Der Hamburger SV darf dank einer Klasse-Vorstellung gegen das Millionen-Ensemble von Manchester City von seinem ersten Europapokal-Halbfinale seit 26 Jahren träumen. Die stürmischen Schützlinge von Trainer Martin Jol feierten am Donnerstagabend einen hochverdienten 3:1 (1:1)-Sieg im Hinspiel des Uefa-Cup-Viertelfinales. Die Bilder des Spiels. Die Spieler in der Einzelkritik.

Hamburg. Der Stolz über den meisterlichen Auftritt seines Hamburger SV stand Bernd Hoffmann ins Gesicht geschrieben - alle Gratulationen zur besten Saison seit Jahren wies der Klubboss nach der Gala gegen Manchester City aber strikt zurück. "Wir wollen das Jahr nicht vor dem Mai loben. Wir haben noch nichts erreicht", mahnte Hoffmann nach dem beeindruckenden 3:1 (1:1)-Sieg im Viertelfinal-Hinspiel des Uefa-Pokals, mit dem sich der Fußball- Bundesligist am Donnerstag beste Chancen auf das erstmalige Erreichen eines Europapokal-Halbfinals seit 26 Jahren erarbeitete. "Das muss für das Weiterkommen reichen. Das können wir uns nicht mehr nehmen lassen", tönte Verteidiger Joris Mathijsen vor dem Rückspiel am kommenden Donnerstag in England.

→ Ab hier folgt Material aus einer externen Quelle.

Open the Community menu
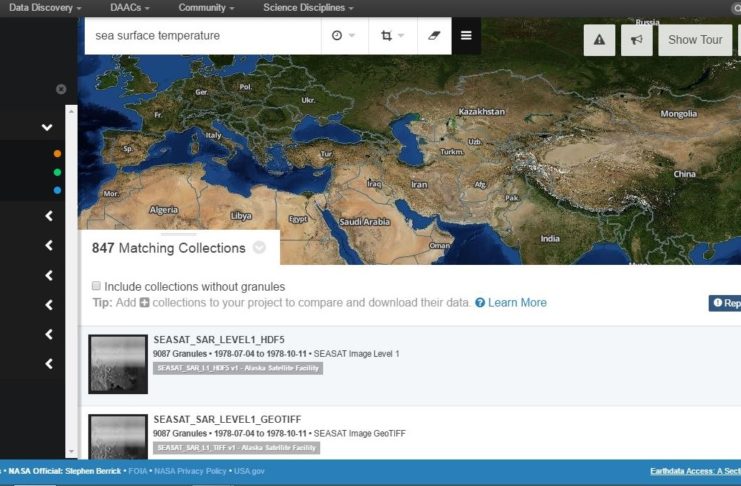pos(206,8)
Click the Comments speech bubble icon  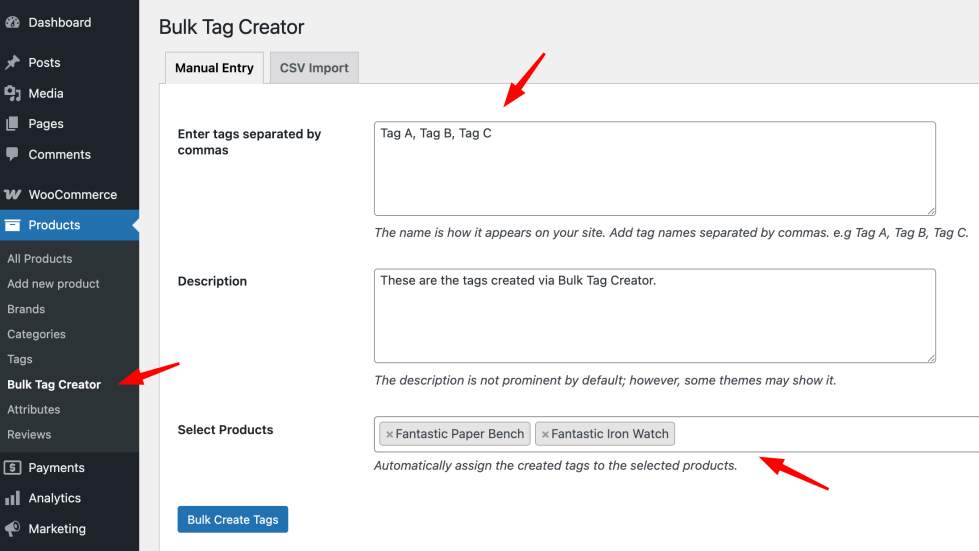coord(12,154)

Dann muss der HSV aber unbedingt anders starten als beim "tollen Europapokalabend" (Hoffmann) an der Elbe. Denn noch ehe sich Hamburgs Defensive ordnen konnte, hatte Stephen Ireland nach nur 35 Sekunden die Führung für das englische Millionen-Ensemble markiert. Wer nun geschockte Hanseaten erwartete, sah sich getäuscht. Anders als die Bayern beim Debakel in Barcelona blies der vor Selbstvertrauen strotzende Bundesliga-Dino postwendend zur Attacke. Manchester konnte sich einzig beim starken Keeper Shay Given bedanken, dass nur Joris Mathijsen (9.), der überragende Nationalspieler Piotr Trochowski (63./Handelfmeter) und Edeljoker Paolo Guerrero (78.) für den HSV trafen. "Das war das beste Spiel seit langem. Leider haben ein, zwei Tore gefehlt", brachte es Kapitän David Jarolim auf den Punkt.

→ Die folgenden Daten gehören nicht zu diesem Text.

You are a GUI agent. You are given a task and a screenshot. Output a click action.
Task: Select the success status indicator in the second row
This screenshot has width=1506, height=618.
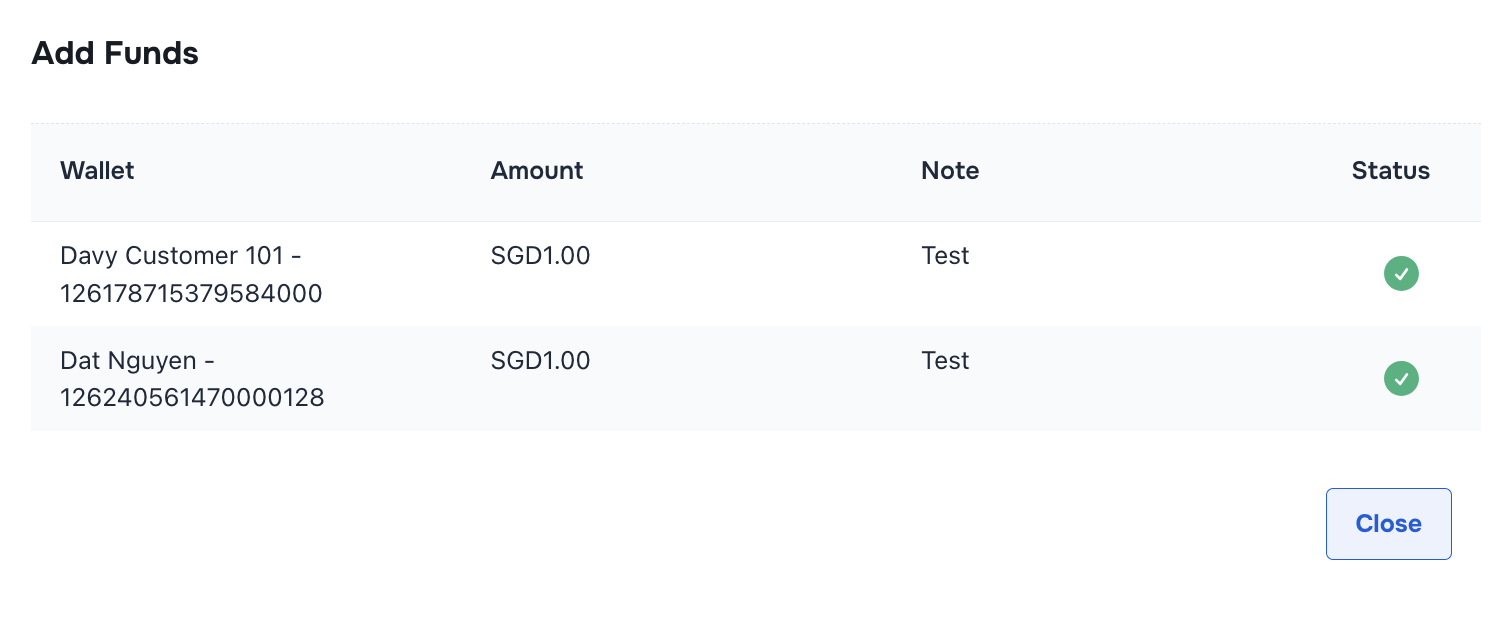(x=1401, y=379)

Auch wenn der Bundesliga-Zweite es verpasste, schon im Hinspiel den Einzug ins mögliche Traum-Halbfinale gegen Werder Bremen perfekt zu machen die Hamburger haben endgültig bewiesen, dass ihnen nach 22 titellosen Spielzeiten der ganz große Coup zuzutrauen ist. Anders als in den Vorjahren, als sie nach der Winterpause in schöner Regelmäßigkeit ihre glänzende Ausgangsposition verspielten, haben sie als einziger Bundesligist noch Chancen auf drei Titel. Selbst das "gebrannte Kind" Hoffmann ist vorsichtig optimistisch: "Die Mannschaft macht den Eindruck, als wolle sie dieses Jahr tatsächlich was gewinnen." Dass seine Profis nicht über die Dreifachbelastung aus Liga, Uefa-Cup und DFB-Pokal klagen, sondern die Triple-Jagd als "Dreifach-Freude" empfinden, macht den HSV-Chef stolz. "Es ist schön, wenn man sieht, dass die Saat insgesamt ein wenig aufgeht."

Daran hat Martin Jol einen wesentlichen Anteil. Gegen die Citizens, die er als Trainer in der siebten Partie zum siebten Mal bezwang, bewies er sich angesichts neun fehlender Akteure wieder einmal als Meister des Improvisierens. Seine klare Handschrift, die das rasche Umschalten von Abwehr auf Angriff vorsieht, war auch diesmal wieder der Schlüssel zum Erfolg. "Wenn wir die erste Minute vergessen, haben wir sehr gut gespielt", meinte Jol.

Während der Niederländer eine "gute Ausgangsposition" sieht, sprach Sportdirektor Dietmar Beiersdorfer angesichts des Gegentors von einem "gefährlichen Ergebnis". Manchester Trainer Mark Hughes, dessen Superstar Robinho bei der Vorarbeit zu Irelands Treffer seine Klasse aufblitzen ließ, gab sich kämpferisch: "Wir sind sicherlich noch nicht draußen. Das können wir aufholen." Bevor für den HSV aber die Reise zu den heimstarken Engländern ansteht, geht es am Sonntag im Liga-Alltag beim VfB Stuttgart darum, an Spitzenreiter Wolfsburg dranzubleiben. "Jetzt müssen wir am Sonntag in der Meisterschaft nachlegen und diese Leistung wiederholen", forderte Trochowski.